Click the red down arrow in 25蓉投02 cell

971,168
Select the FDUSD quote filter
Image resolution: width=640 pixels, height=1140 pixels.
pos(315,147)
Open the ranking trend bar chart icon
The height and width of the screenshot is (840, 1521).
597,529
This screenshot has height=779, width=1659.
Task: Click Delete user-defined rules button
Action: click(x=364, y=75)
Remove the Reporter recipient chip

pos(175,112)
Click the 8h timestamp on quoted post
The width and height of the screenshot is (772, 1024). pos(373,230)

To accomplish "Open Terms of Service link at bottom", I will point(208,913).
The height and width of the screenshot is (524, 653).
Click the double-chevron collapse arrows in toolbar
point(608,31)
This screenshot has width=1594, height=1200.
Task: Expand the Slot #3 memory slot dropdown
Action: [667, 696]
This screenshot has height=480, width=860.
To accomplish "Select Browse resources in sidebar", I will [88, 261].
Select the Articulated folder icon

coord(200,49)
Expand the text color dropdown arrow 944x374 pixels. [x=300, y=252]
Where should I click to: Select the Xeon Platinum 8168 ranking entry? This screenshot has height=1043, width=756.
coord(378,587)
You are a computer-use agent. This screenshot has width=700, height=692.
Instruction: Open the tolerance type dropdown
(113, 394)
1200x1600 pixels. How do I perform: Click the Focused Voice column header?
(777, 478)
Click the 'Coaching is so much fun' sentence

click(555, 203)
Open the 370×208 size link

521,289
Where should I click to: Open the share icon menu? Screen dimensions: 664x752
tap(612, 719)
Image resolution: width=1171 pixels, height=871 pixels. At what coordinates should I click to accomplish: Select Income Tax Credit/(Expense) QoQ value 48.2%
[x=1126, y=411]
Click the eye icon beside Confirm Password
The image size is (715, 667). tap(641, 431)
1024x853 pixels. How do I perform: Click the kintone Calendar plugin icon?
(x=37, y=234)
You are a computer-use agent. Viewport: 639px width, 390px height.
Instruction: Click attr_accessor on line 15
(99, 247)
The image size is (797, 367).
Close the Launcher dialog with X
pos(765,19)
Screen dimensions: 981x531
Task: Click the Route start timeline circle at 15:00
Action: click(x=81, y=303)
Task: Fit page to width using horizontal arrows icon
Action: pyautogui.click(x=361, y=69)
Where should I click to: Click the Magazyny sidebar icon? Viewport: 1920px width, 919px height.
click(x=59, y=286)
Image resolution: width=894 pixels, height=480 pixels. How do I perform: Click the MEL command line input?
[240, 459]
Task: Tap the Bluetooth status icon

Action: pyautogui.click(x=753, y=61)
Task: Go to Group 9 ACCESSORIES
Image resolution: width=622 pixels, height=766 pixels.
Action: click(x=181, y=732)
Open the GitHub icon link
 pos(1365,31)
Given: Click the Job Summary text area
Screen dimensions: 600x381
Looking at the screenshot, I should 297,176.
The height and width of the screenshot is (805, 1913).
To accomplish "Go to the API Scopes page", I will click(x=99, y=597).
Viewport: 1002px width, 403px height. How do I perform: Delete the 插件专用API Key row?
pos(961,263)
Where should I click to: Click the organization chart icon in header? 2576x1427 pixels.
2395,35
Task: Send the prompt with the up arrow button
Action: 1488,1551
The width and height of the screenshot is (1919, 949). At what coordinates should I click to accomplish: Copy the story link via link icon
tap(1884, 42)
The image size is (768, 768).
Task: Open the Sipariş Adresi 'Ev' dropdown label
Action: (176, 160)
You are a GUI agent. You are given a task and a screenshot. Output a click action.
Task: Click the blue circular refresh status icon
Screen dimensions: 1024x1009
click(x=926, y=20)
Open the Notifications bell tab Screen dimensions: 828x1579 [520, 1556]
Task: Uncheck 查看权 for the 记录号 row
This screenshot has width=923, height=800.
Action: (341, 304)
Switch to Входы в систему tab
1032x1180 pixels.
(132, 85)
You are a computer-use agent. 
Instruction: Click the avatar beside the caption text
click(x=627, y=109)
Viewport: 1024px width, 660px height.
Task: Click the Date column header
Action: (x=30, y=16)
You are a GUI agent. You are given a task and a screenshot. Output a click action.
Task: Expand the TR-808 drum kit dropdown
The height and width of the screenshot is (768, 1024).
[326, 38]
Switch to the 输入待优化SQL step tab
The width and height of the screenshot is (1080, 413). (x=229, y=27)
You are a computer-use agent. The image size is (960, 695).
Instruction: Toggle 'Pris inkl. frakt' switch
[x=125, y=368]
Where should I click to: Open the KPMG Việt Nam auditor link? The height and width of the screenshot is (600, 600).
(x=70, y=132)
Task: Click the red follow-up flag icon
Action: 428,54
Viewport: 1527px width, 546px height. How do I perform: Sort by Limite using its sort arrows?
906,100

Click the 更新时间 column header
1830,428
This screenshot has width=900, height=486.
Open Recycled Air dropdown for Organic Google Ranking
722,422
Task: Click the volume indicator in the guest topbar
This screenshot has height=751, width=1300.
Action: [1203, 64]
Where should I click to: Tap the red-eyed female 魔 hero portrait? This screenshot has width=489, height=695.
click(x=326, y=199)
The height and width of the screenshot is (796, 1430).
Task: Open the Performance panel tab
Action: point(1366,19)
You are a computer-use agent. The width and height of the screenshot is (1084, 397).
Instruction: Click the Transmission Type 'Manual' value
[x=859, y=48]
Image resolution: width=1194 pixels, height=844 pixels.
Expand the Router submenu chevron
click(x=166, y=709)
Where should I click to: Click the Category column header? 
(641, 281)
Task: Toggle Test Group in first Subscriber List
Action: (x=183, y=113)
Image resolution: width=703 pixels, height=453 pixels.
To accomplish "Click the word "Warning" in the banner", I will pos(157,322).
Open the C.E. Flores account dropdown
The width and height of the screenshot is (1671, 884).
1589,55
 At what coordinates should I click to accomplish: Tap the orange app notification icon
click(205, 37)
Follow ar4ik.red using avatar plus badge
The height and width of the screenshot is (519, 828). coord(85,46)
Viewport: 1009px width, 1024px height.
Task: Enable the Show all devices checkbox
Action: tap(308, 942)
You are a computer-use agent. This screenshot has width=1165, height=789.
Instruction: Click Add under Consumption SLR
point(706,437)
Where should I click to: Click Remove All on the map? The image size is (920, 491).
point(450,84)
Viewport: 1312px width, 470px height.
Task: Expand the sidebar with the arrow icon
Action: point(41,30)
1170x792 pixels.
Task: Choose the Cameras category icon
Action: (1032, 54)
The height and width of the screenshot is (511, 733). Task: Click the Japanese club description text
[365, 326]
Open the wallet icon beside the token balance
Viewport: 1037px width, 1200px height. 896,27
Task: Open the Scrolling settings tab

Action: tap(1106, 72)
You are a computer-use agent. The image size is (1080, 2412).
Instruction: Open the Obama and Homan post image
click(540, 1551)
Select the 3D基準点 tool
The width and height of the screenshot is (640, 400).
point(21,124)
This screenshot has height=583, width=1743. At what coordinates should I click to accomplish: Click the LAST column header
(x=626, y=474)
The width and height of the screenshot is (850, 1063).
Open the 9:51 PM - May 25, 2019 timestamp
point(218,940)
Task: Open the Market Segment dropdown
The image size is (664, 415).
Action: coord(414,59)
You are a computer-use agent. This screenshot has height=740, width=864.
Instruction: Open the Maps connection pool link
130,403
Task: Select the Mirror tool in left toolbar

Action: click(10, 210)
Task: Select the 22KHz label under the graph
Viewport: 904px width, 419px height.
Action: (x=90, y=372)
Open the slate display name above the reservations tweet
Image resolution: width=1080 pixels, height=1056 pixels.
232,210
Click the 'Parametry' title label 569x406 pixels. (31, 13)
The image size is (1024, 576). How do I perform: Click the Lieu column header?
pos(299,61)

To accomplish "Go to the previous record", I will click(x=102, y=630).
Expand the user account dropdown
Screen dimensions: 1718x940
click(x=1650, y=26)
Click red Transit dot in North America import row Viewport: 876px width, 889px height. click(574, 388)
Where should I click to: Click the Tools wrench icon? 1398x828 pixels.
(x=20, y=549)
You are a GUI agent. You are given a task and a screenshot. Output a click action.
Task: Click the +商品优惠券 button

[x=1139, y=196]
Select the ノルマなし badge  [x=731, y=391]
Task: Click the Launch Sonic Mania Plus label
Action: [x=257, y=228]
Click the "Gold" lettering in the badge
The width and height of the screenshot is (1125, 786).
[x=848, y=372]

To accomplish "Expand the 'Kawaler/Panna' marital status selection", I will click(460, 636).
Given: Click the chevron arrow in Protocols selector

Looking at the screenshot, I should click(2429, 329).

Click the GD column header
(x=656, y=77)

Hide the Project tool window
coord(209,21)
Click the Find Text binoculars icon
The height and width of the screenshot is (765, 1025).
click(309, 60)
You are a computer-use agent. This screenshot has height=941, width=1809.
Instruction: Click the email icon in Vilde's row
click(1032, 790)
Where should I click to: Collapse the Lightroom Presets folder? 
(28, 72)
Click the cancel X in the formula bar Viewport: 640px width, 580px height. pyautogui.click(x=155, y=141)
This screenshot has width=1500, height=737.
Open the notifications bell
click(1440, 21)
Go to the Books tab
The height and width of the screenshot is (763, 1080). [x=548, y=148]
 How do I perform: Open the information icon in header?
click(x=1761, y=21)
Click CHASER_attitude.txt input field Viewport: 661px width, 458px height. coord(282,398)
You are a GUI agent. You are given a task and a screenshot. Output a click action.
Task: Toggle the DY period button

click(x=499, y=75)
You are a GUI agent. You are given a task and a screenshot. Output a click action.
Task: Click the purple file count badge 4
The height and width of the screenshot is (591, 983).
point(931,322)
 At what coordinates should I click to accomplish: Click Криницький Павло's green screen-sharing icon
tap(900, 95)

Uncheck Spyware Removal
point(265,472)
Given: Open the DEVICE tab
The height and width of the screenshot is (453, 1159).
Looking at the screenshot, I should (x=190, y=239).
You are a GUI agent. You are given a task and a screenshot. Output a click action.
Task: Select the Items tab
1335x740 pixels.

━━━━━━━━

▶ Exercise objective
Please, from the entries above, set down exactly the lines from the one containing "Click the double-chevron" through the one containing "Expand the text", and only those.

▶ The answer
Click the double-chevron collapse arrows in toolbar
point(608,31)
This screenshot has width=1594, height=1200.
Task: Expand the Slot #3 memory slot dropdown
Action: [667, 696]
This screenshot has height=480, width=860.
To accomplish "Select Browse resources in sidebar", I will [88, 261].
Select the Articulated folder icon

coord(200,49)
Expand the text color dropdown arrow 944x374 pixels. [x=300, y=252]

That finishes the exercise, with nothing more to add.